> WHAT TO DO
Among the entries below, find the lines with the word "will" and copy them.
** DATASET follows **
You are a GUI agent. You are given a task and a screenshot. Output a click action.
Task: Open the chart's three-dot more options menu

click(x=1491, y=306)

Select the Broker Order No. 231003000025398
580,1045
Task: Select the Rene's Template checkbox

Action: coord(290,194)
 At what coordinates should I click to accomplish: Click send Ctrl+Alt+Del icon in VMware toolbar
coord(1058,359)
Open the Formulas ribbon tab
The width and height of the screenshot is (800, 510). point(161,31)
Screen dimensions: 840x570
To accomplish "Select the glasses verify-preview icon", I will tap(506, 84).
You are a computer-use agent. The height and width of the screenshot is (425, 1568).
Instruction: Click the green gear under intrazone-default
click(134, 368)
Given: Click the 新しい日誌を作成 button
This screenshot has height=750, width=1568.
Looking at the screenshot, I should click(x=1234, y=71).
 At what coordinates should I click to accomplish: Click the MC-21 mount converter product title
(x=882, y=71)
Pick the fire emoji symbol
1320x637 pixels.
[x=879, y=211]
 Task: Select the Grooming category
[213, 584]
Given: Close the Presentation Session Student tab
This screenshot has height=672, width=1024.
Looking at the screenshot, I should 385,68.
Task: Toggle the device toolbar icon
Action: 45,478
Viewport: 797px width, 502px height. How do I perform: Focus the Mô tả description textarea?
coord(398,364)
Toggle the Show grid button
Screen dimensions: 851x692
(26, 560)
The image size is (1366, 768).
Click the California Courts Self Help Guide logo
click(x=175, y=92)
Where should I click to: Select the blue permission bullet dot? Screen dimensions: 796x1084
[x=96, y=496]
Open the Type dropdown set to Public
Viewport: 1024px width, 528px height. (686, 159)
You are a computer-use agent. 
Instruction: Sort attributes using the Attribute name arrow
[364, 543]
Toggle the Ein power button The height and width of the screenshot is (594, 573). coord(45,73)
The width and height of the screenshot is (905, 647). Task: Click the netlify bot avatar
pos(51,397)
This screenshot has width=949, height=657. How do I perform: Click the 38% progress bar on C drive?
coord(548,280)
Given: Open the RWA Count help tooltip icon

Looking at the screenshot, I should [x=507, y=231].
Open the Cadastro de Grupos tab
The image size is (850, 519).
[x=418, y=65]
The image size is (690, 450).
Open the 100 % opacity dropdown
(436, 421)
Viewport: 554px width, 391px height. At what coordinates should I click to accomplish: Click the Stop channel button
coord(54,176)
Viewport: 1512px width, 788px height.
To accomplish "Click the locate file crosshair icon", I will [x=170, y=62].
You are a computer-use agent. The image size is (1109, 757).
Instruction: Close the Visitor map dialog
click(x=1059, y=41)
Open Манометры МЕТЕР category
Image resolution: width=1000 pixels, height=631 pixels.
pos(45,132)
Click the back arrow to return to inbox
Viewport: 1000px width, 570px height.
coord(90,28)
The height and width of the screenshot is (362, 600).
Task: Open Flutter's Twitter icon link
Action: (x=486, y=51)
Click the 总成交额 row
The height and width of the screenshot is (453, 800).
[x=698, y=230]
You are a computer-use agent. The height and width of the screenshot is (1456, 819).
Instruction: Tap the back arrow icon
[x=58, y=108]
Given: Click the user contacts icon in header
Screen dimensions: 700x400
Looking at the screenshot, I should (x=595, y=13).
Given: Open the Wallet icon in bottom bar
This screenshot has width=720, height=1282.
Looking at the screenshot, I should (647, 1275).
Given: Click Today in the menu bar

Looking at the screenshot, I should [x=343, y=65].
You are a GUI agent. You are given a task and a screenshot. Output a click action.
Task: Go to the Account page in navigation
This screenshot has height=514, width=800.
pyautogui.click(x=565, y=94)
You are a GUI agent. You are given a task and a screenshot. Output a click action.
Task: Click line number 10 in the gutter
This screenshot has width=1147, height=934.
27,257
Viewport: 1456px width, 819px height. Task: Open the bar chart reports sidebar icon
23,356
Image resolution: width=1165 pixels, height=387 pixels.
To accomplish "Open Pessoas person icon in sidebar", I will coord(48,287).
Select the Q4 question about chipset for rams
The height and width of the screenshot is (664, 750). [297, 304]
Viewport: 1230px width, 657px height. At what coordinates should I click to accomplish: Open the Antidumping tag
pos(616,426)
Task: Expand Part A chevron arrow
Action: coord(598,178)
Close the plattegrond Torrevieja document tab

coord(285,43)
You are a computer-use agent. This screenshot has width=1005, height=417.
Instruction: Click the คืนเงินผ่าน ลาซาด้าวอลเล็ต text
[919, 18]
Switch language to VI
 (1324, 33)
** End of DATASET **
> OUTPUT BELOW
To accomplish "Select the glasses verify-preview icon", I will tap(506, 84).
To accomplish "Click the locate file crosshair icon", I will [x=170, y=62].
To accomplish "Open Pessoas person icon in sidebar", I will coord(48,287).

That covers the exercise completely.